▶ _ИСХОДНЫЙ ТЕКСТ_
· · · · ·
М.-А. Лекуре - Рубенс
Но еще ярче, нежели в изображении живого трепетания плоти, рубенсовская концепция понимания человеческой натуры проявилась в выразительности лиц. Писать портреты он не любил никогда. Вспомним, с какой решительностью он уклонился от настойчивого приказания Винченцо Гонзага, желавшего, чтобы Рубенс внес свою лепту в его галерею красавиц. Если он и соглашался писать портрет, то моделью ему служил непременно какой-нибудь крупный вельможа, но и в этом случае художник шел на уступку исключительно ввиду будущих заказов. Он работал с Дориа, со Спинола, с антверпенскими буржуа, разумеется, с эрцгерцогами, каждый из которых затем заказывал ему большое полотно. Портрет играл для него роль своего рода введения в более серьезную работу. Он начинал с изображения хозяина дома, а уж затем занимался украшением его дворца или писал триптих для его надгробия. Соглашаясь писать чей-либо портрет, он вел себя так, словно делал модели большое одолжение, хотя в конечном итоге выигрывал от сделки, главным образом, он сам. Так, в ответ на просьбу виднейшего английского коллекционера сэра Томаса Арундела Рубенс писал: «Хотя я отказал в портрете не одному принцу и джентльмену, но я чувствую себя обязанным принять честь, оказанную мне Вашей милостью, решившей прибегнуть к моим услугам, поскольку считаю вас истинным проповедником искусства и защитником людей моего ремесла».163
Вместе с тем, работая над сюжетным полотном, Рубенс предоставлял ученикам обязанность трудиться над пейзажем и прочими листиками, а сам предпочитал писать лица. В чем тут дело? В том, что на самом деле ему нравилось писать людей или в том, что он считал лица важнейшим средством выразительности всей картины? Еще в Риме он проводил долгие часы, заполняя свои альбомы набросками античных бюстов и статуй, составляя себе на будущее целую портретную галерею. О том, какой интерес вызывали у него человеческие лица, можно судить по количеству выполненных этюдов, занимающих значительную часть его графического наследия. Наконец, чем объяснить, что он посвятил сразу несколько работ изображению своей дальней родственницы, будущей невестки и будущей теще своего сына Альберта Сусанне Фоурмен? Первый из ее портретов датирован 1620 годом, и за ним последовало еще шесть. Итак, приходится признать, что он охотно писал портреты людей, вызывавших у него симпатию, и заставлял себя упрашивать, когда речь шла о просто «клиентах».
· · · · ·
▶ _УСЛОВИЕ ЗАДАНИЯ_
Продолжите текст о Рубенсе и его отношении к портретам, начав сразу после последнего предложения. Записи для работы с текстом не понадобятся.
· · · · ·
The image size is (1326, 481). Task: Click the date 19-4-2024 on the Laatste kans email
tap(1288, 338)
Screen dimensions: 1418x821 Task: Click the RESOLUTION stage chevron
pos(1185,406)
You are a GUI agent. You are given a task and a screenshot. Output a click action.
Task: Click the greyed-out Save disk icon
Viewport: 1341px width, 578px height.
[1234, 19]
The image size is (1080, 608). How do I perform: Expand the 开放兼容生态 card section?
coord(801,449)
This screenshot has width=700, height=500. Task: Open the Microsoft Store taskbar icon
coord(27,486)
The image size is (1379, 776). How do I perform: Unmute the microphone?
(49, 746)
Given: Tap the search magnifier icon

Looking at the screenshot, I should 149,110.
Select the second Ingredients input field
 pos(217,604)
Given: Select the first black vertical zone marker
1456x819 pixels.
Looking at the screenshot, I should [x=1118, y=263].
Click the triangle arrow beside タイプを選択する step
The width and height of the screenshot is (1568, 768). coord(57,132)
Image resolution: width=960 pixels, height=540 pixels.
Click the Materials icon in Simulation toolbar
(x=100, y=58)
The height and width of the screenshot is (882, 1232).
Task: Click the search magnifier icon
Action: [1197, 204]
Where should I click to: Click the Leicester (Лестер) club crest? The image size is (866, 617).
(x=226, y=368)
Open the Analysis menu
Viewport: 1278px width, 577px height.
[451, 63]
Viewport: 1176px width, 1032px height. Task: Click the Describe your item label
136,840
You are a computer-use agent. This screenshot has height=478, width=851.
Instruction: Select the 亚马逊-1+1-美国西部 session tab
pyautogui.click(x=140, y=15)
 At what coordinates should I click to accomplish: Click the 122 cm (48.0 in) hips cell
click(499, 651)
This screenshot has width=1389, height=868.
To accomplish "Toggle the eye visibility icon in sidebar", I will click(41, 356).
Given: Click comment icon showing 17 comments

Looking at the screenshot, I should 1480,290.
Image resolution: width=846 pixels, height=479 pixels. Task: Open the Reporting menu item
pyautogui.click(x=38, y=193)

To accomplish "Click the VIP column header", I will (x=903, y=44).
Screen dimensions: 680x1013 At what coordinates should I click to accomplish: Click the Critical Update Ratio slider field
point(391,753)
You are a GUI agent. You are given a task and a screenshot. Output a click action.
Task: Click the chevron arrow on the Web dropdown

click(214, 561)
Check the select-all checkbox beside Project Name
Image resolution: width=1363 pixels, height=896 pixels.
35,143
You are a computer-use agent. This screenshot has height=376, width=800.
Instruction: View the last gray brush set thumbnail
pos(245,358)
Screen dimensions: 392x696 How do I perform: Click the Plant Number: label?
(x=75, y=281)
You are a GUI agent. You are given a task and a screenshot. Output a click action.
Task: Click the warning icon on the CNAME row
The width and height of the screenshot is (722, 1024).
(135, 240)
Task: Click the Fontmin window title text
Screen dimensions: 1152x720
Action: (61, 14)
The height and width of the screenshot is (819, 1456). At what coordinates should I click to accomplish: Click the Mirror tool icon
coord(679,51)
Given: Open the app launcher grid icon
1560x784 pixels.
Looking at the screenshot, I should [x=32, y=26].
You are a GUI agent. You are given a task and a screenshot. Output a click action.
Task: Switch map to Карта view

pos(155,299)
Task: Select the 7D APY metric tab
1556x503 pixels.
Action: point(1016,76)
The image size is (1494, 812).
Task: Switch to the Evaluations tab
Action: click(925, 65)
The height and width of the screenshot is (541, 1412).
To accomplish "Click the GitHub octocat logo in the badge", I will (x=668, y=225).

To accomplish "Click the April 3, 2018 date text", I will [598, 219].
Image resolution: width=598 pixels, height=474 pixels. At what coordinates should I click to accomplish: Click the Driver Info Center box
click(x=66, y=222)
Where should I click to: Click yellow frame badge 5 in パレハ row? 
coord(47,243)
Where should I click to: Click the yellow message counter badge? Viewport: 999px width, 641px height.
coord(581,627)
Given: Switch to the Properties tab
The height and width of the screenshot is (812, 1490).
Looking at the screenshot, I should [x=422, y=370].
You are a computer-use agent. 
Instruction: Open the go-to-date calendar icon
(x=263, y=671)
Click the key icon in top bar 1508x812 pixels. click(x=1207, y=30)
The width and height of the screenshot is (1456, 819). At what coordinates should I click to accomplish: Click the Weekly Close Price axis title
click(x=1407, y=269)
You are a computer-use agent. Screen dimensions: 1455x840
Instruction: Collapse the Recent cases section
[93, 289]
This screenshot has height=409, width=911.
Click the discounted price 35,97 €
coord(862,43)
· · · · ·
▶ _ОТВЕТ НА ЗАДАНИЕ_
По счастью, изображения лиц, не являющихся историческими персонажами, рождались целиком его воображением. Удовольствие, с каким он над ними работал, сегодня стало и нашим удовольствием. Его женщины красивы непреходящей красотой, потому что в их лицах нет отпечатка «моды», в соответствии с которой художники иногда пишут красоту такой, какой она «нравится современникам». Рубенсовские женщины прелестны и сегодня, а особое очарование придает им стиль «бэль эпок», подразумевающий тонкие черты лица, слегка вздернутый нос, золотистую легкую прическу, выписанную волосок к волоску и напоминающую о прекрасной Изольде, обольстившей короля Марка. Достаточно беглого взгляда на одну из них, чтобы признать в картине руку Рубенса. От локонов, украшавших его богинь итальянского периода, он отказался и отдал свое предпочтение пышному беспорядку, венчающему голову Венеры или Марии Магдалины. Даже собирая в строгий пучок каштановые волосы Богоматери, он оставляет на свободе хоть несколько прядей, а то и вовсе позволяет им обильными волнами рассыпаться по плечам. У его женщин маленький чувственный рот, их губы слегка приоткрыты в немного наивном удивлении, а их уголки трогает шаловливая улыбка, вызывающая в памяти образ Изабеллы Брант. Он пишет их с нежностью, но при этом абсолютно не интересуется их внутренним миром. Все, на что он считает их способными, это горделиво восхищаться собственным телом («Венера перед зеркалом»164), отвергать его («Озябшая Венера»165), воздевать очи горе с выражением веры или скорби или бросать косой взгляд на влюбленного мужчину («Юпитер и Калисто»166).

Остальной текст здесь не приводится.